My wife tends to overstuff the thing (the freezer side especially) so we took some things out and I cranked up the thermostat (was set to around 3, bumped it up to around 7).

The fridge is running about 40-41 degrees F now, The freezer still doesn't seem to be freezing things hard solid like it used to.  I did a brief webearch before finding this site, they all said to clean the coils "which will be on back or underneath behind a door".  I pulled the fridge out, didn't see any on the back, and dont see any way to open a door on the bottom.  
It looks like the coils may be in the lower back corner behind a cardboard(!?) grille.  I havent taken that off yet but it's next on my list right after posting this message.
I also checked here 
http://www.applianceaid.com/faqfridge.html#notcold
which also said to clean the coils.  The seals are OK. The light goes on and off correctly. I'm not sure how to tell which fans are running and how.  Unlike my window AC, I dont really hear the fridge so I'm not sure when it's going on and off.
I don't get the feeling that this is a dirt buildup on coil problem because it happened very abruptly one day.  Nonetheless, I am going to clean the coils now.  Will repost if they turned out to be very dusty.

The thing of it is, this is supposed to be a closed loop system, right?  The thermostat tells the compressor to run until the thermostatic setpoint is satisfied.  I dont see why turning up the thermostat would fix this problem.

I took apart the little tray with the controls in it, seems clean and OK.  I didn't electrically test any of it, but the compressor does cycle on and off.

PS my wife wants to "just buy a new one" (of course) so please let me know if there's anything I missed before I waste over $400 on a new fridge


----------



## jeff1 (Jul 1, 2006)

Hi,



> I pulled the fridge out, didn't see any on the back, and dont see any way to open a door on the bottom.



Some of these units have the hot condensor tubing inside the cabinet walls.



> I'm not sure how to tell which fans are running and how.



Can often hear it running in the freezer and try a match/lighter to check for air flow into the FF section from the freezer.
No air flow can be bad fan, frost build up ( frost free faulire ).



> The thing of it is, this is supposed to be a closed loop system, right?



Refrigerant wise, yes it is.



> The thermostat tells the compressor to run until the thermostatic setpoint is satisfied.

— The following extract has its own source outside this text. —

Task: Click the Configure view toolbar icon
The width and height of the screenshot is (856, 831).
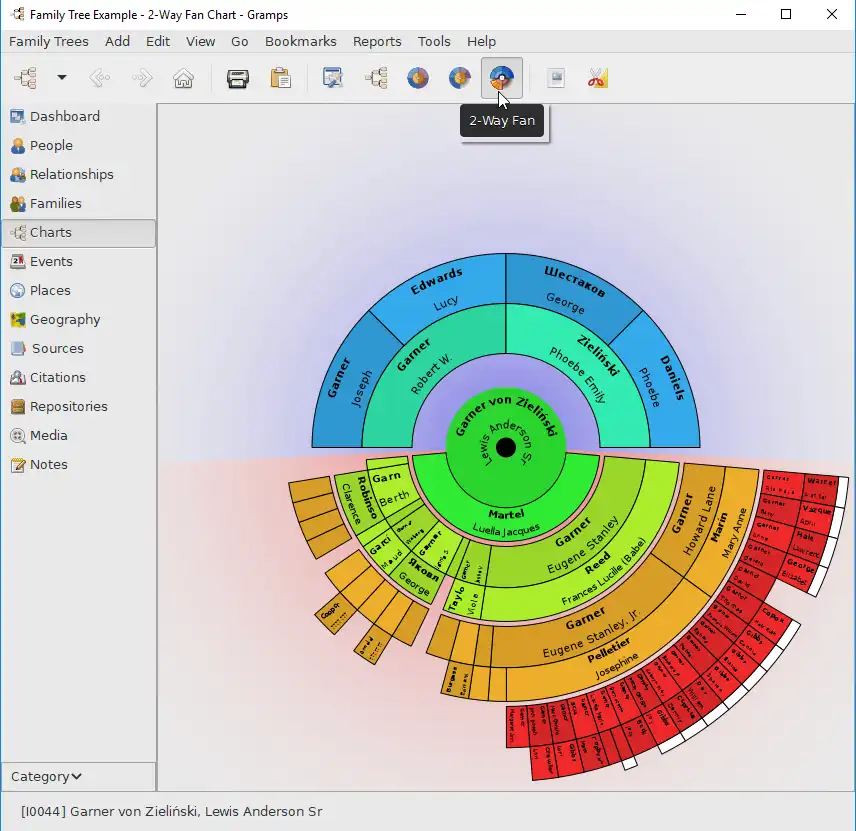Action: coord(333,78)
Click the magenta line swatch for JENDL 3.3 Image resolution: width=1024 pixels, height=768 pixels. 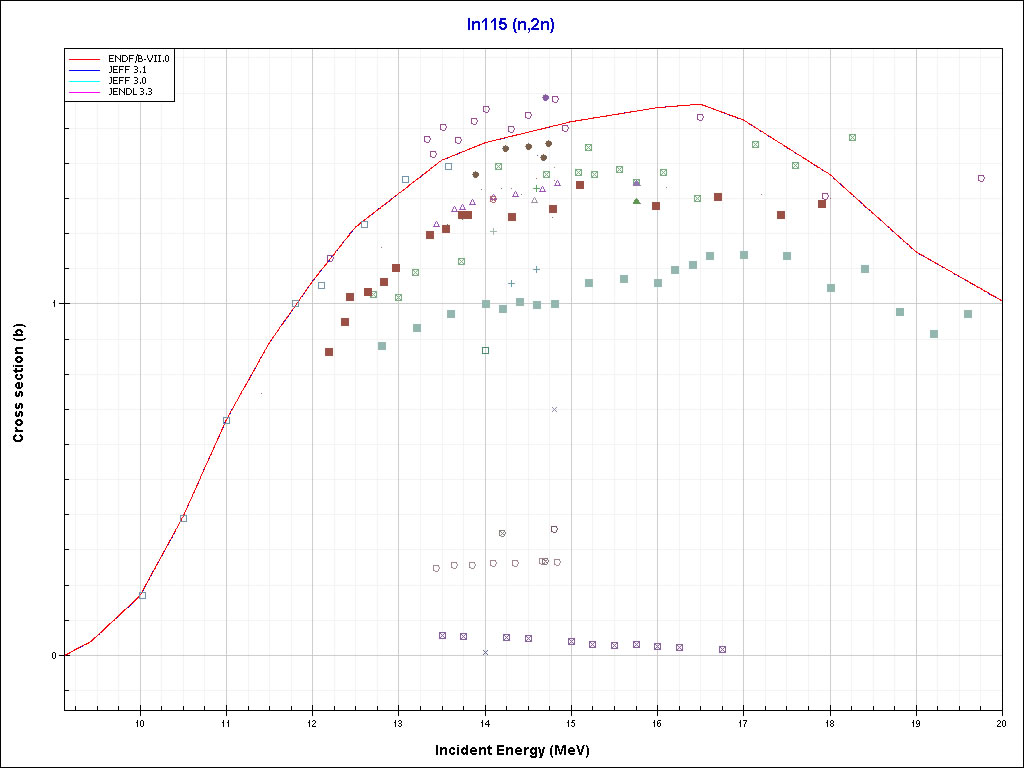click(86, 92)
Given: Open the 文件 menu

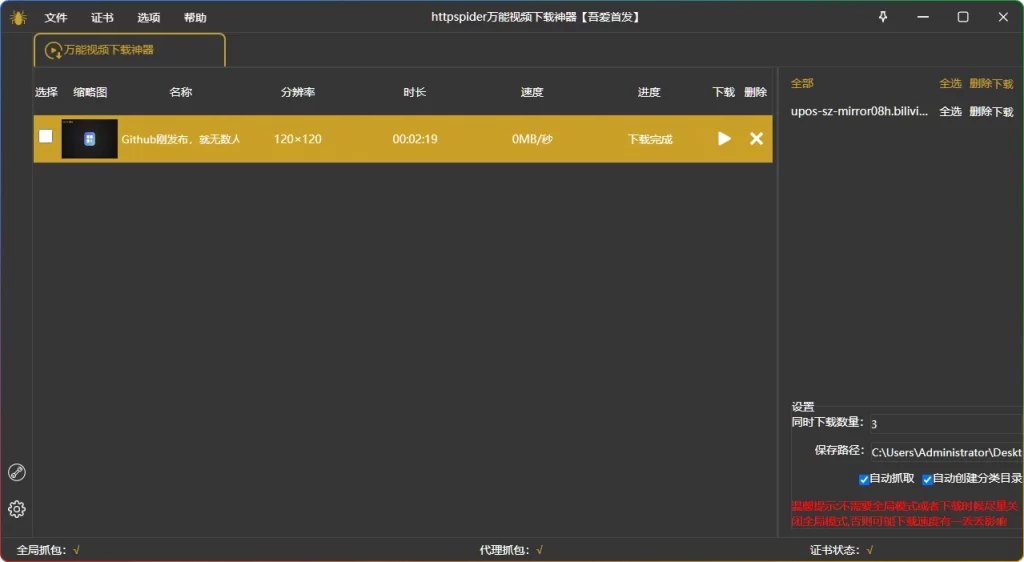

I dont see why turning up the thermostat would fix this problem.



Correct, it won't.

If everything is running, best to remove the access panal in the freezer and inspect the cooling coils....all covered in frost, 1/2 frosted and 1/2 bare, ball of ice, etc.

jeff.


----------



## brewski (Jul 1, 2006)

Wow Jeff thanks for the fast reply!  I was half expecting to have to wait until next week for someone to see my post and reply.  I was just coming back to post on my results of pulling the rear cover off.  

So, here's what happened:

I pulled the rear cardboard cover off, all I see coil-wise is a small loop sitting in a plastic pan of runoff water.  (bottom left of pic 1-rear).  The red connector threw me for a loop mometarily until I discovered it was for an optional ice maker's water valve (connector is in upper right in pic1)
The compressor (80164232  C-BZN142LG M         Thermally Protected     V115HZ60PHT  V100HZ50PH1 R134a      LR52236 (*)) was fairly warm, and sounded like it was running.  But then again I've been messing with this thing for a few days now, setting the thermostat high and all.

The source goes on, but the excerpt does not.